### PASSAGE FOR REVIEW
It's On, Bitches.
"Now you just dig them in front. They have worriers, they'rte counting the miles. They're thinking about where to sleep tonight, how much money for gas, the weather, how they'll get there--and all the time they'll get there anyway, you see. But they need to worry and betray time with urgencies false and otherwise, purely ambitious and whiny, their souls really won't be at peace unless they can latch on to an establisherd and proven worry and having once found it, they assume fascial expressions to fit and go with it, which is, you see, unhappiness and all the time it all flies by them and they know it, and that too worries them to no end."
~Dean Moriarity from Jack Kerouac's "On the Road."
When I was in High School, we called these type of people, "Poseurs". Social Butterflies, flitting from one social construct to another, the whole time betraying their true essence. Let's be real, in High School, how many of us were too busy looking outward to people, places and situations for soul validation, instead of our selves? Zip. Zero. Zilch. None. Not one. Our brains were still developing. We didn't have a solidly formed ego! We were grown children. With boobs, hard ons, acne, physical awkwardness, social anxiety, RAGING hormones, and no fucking manual on how to maneuver the depths and the plateaus of high school. So, what did we do? "They assume facial expressions to fit and go with it , which is, you see, unhappiness and all the time it flies by them and they know it, and that too worries them to no end."
My Father, who comes from three generations of teachers, and was brave enough to teach middle school, told me one day, he said, "Suzanney. If the guy's an asshole in his Junior year of high school, and hasn't changed, he's going to be an asshole for the rest of his life." Truer words have not been spoken. You see, I was madly in love with a boy. Who, unfortunately, by Junior year in high school, had not pulled back into some semblance of a solid ego, but rocketed to a permanent asshole. His best friend even told him, "Dude, you gotta grow up." I told him, I pleaded with him. The same boy who kidnapped me to my first AA meeting a year and a half previously, had evolved into a budding alcoholic. Just like his mother. The one he lost several days before Christmas when he was only 8 years old. He was puerile, sophomoric, jaded, had seen too much for his age and couldn't process it, except by drinking and being an asshole.

### TASK BRIEF
Answer these from the post above about high school:
(a) Which character is credited with the quote at the top of the post, and in what book?
(b) What name did the writer's high school use for people like this?
(c) How old was the boy the writer loved when he lost his mother?

### GIVEN RECORDS
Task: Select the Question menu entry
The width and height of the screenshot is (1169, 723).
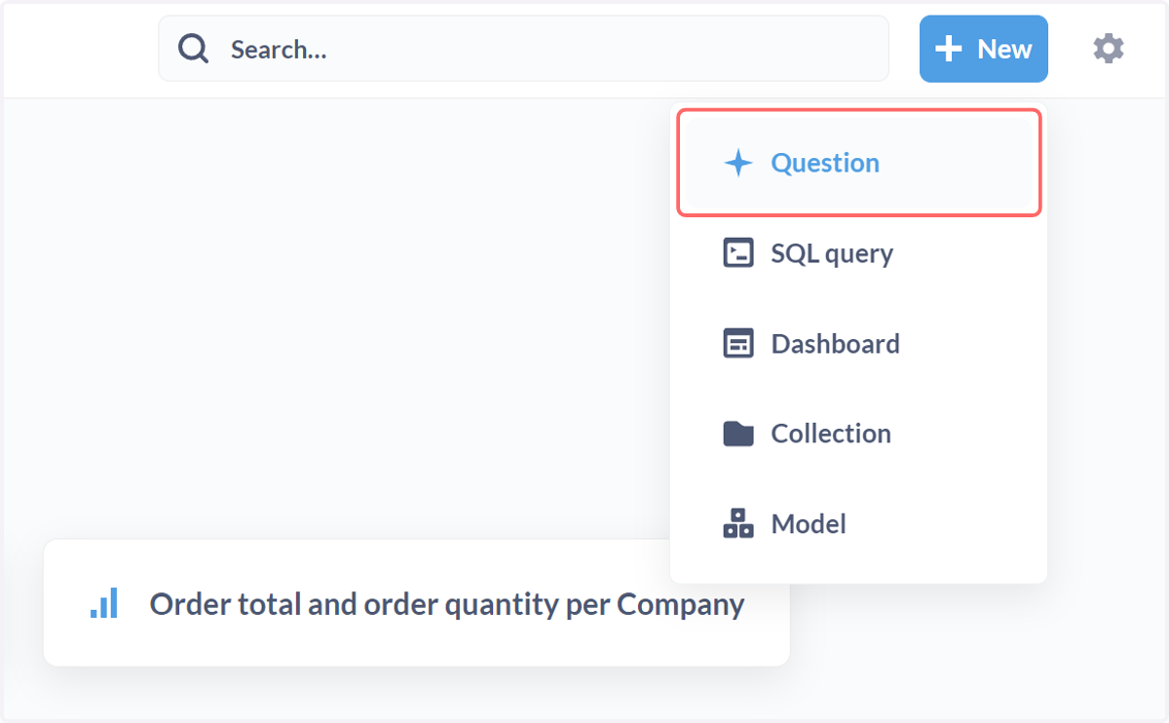Action: 860,163
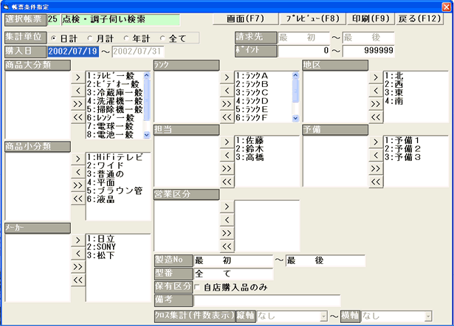Viewport: 454px width, 326px height.
Task: Select the 年計 radio button
Action: tap(126, 38)
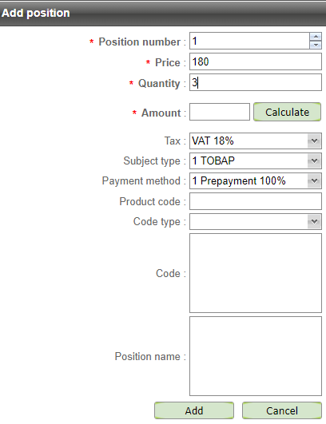Click the Tax dropdown arrow icon

314,141
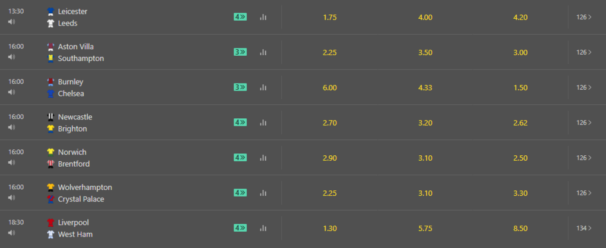Expand 126 markets for Leicester vs Leeds
The image size is (606, 248).
[584, 17]

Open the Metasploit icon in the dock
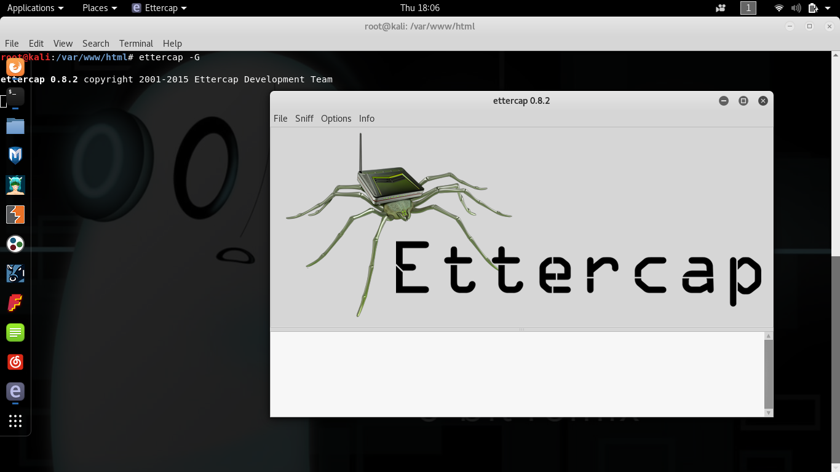(15, 155)
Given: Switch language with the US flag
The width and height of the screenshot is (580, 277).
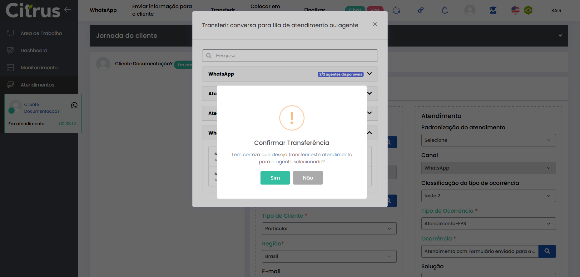Looking at the screenshot, I should click(515, 10).
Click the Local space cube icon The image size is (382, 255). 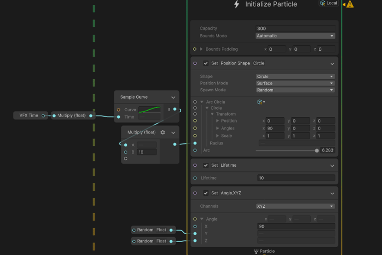(323, 3)
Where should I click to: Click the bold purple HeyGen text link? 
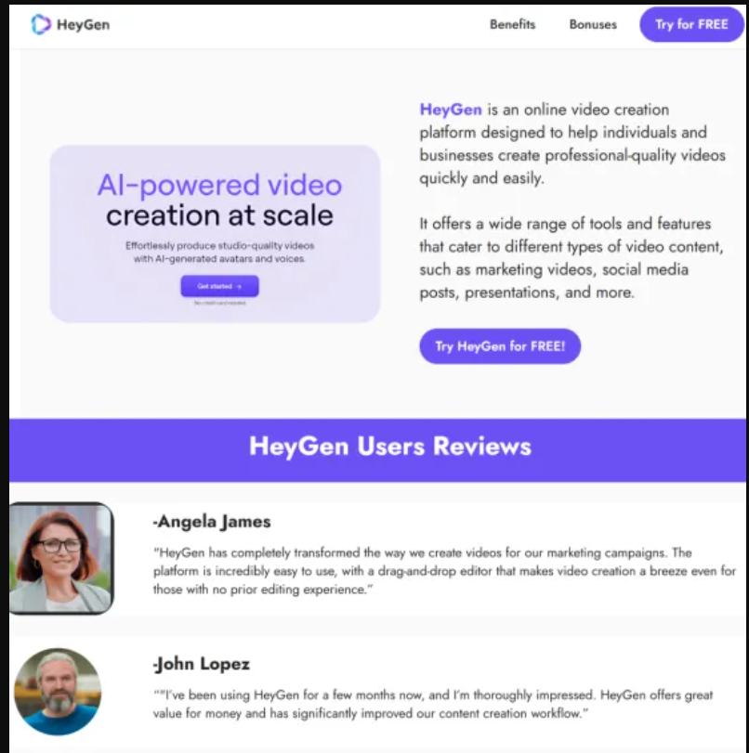(x=451, y=110)
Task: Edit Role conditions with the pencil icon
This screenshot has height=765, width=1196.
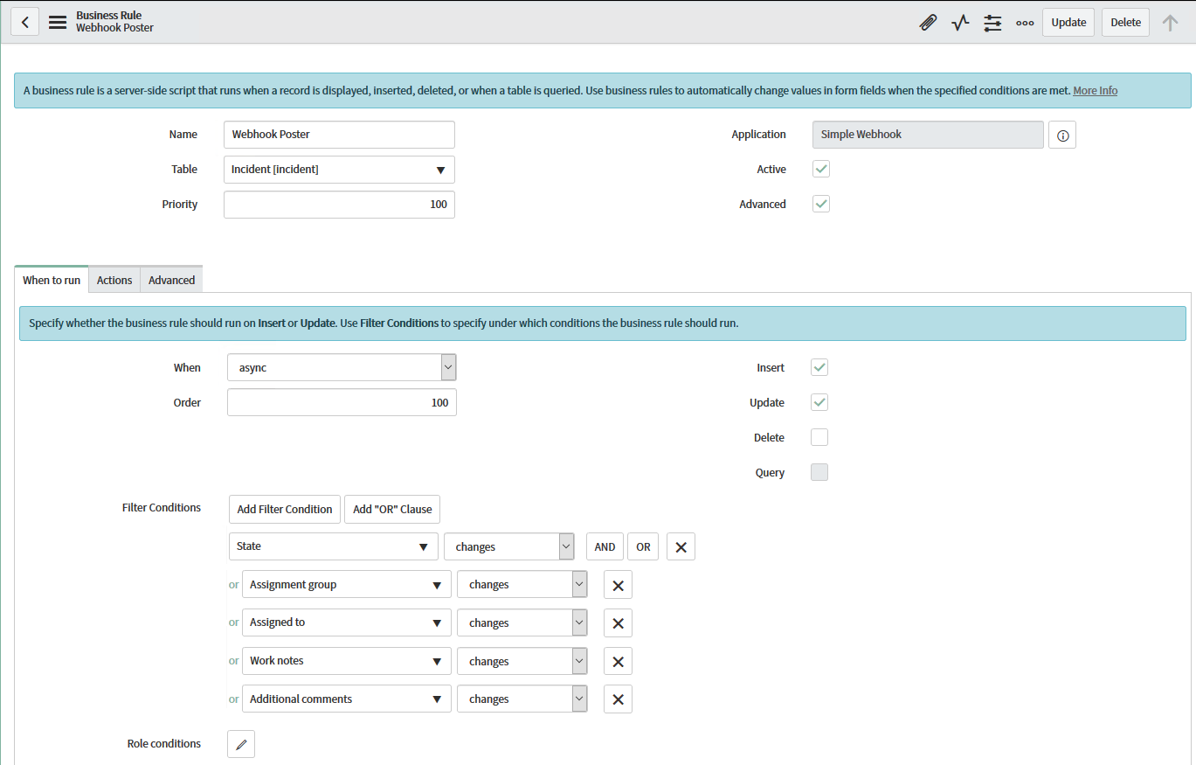Action: (x=240, y=743)
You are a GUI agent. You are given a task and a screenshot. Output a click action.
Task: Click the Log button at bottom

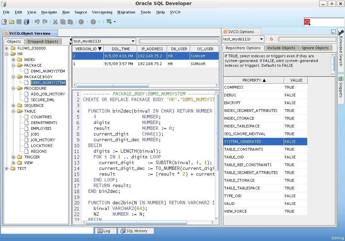[x=105, y=231]
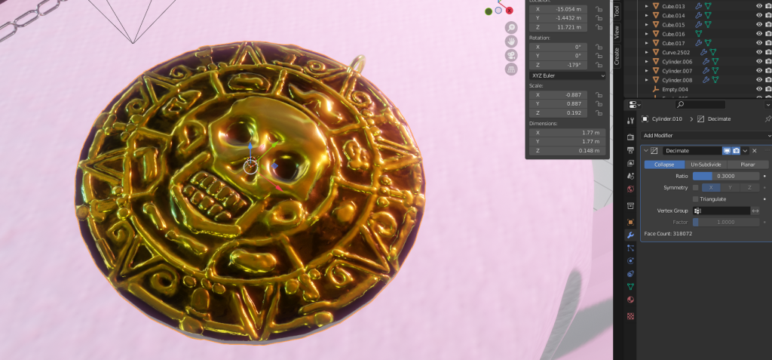
Task: Open Tool properties tab icon
Action: (630, 121)
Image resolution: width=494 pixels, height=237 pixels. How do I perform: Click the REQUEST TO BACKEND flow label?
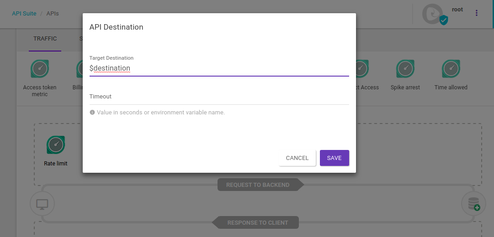pos(258,185)
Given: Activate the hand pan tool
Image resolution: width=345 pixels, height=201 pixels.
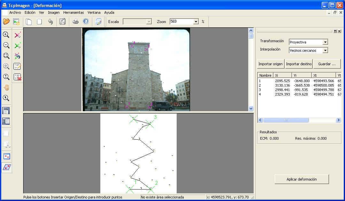Looking at the screenshot, I should 6,88.
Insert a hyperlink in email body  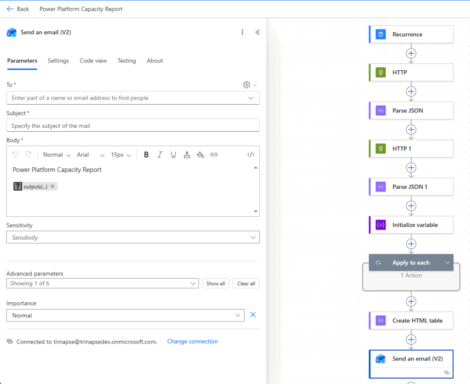tap(214, 155)
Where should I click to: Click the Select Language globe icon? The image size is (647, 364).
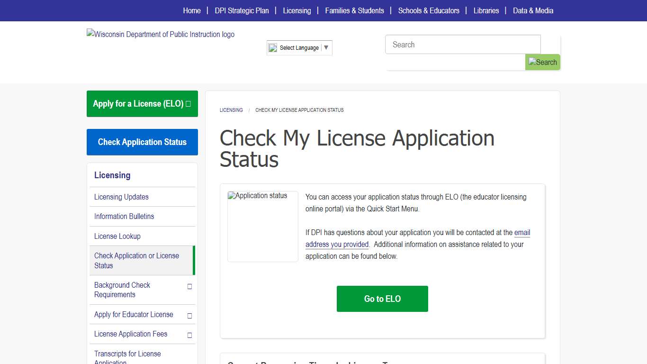click(272, 47)
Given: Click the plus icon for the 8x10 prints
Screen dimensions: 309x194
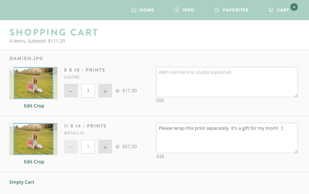Looking at the screenshot, I should [105, 90].
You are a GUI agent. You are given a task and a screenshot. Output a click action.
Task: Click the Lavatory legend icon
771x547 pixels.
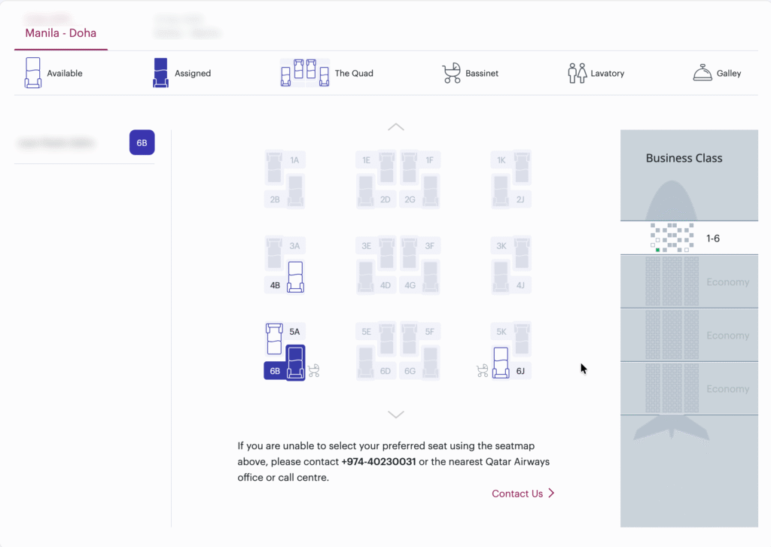577,73
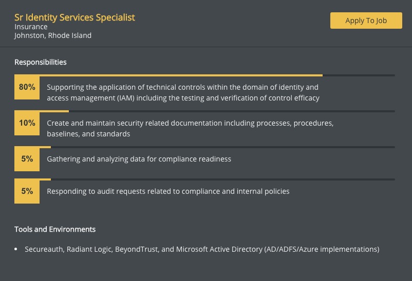Click the 5% badge beside audit requests
Screen dimensions: 412x281
click(x=27, y=191)
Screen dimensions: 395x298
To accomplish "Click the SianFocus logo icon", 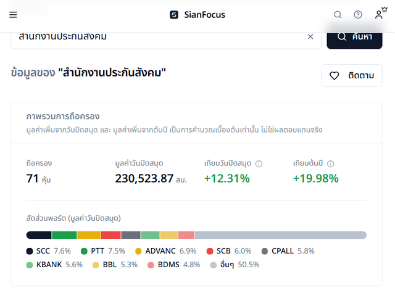I will 174,15.
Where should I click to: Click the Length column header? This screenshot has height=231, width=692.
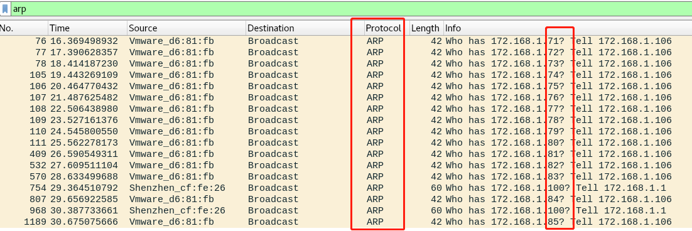click(426, 28)

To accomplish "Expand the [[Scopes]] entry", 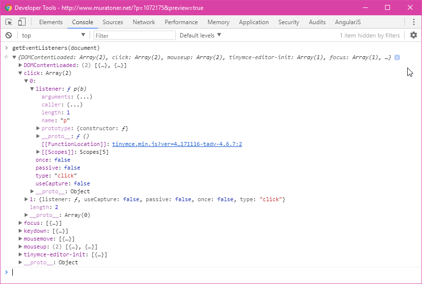I will click(x=38, y=152).
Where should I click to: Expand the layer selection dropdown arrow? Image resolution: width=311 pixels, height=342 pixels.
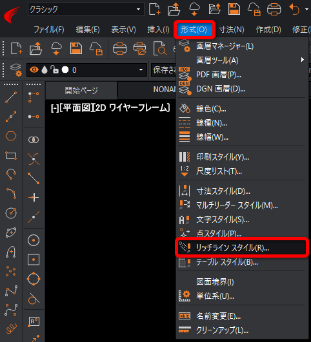[141, 70]
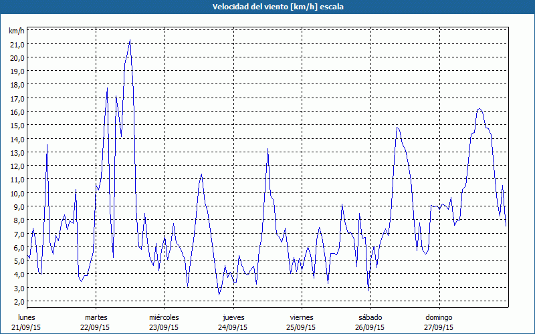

### RESULT
(a) Dean Moriarity, in Jack Kerouac's "On the Road."
(b) "Poseurs."
(c) He was 8 years old.